Что бы ни происходило, будь то война или вспышка вируса, человеческая натура стремилась найти успокоение, забыть обо всем хотя бы на время. На севере Санкт-Петербурга для этого были все условия: большое количество парков и озер, где самые страшные катаклизмы терялись в лике природы, в радостном крике детей.
Мелкий песок забивался в обувь и терся между пальцами как наждачная бумага. Правая нога Юли тонула в песке на каждом шаге, отчего идти становилось все сложнее. Юля не привыкла просить. Даже до войны она не позволяла кому-то ухаживать за собой, помогать, потому что все могла сделать сама. Но в этот раз все же прислушалась к своему телу.
Они присели на берегу, около камышей, где было меньше людей.
– Раньше мы любили проводить тут время, – сказал Рома. – В старшей школе не было выходных, когда мы не собирались всем классом здесь или в Парголово. Пили, веселились. Казалось, вся жизнь впереди.

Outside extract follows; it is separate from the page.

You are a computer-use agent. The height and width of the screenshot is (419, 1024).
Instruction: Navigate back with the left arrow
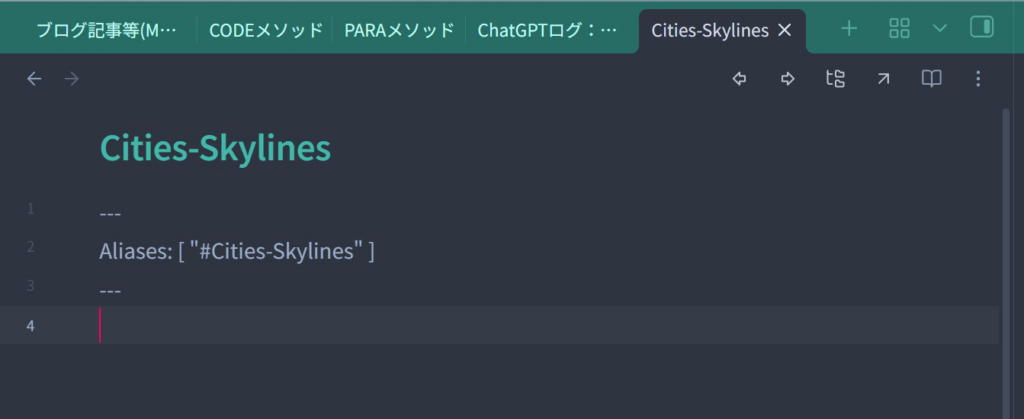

Рома закурил и предложил Юле. Она не отказалась. За тот месяц, что она провела дома, Юля ни разу не приходила сюда. Не хотела проходить тот же путь, что они проделывали всей компанией, одна. Где-то под грудью воспалялся ком и начинал пульсировать, разрастаясь до тех пор, пока его ни заглушал крик или алкоголь, всякий раз когда воспоминания начинали терзать без того израненную душу. Наверно, это и называется «сосет под ложечкой».
Юля осмотрела озеро. Прошло три года, как она была здесь последний раз, но на водной клади не было ни рытвин, ни ссадин. Природе была нипочем человеческая жестокость. Она была до нас и останется после.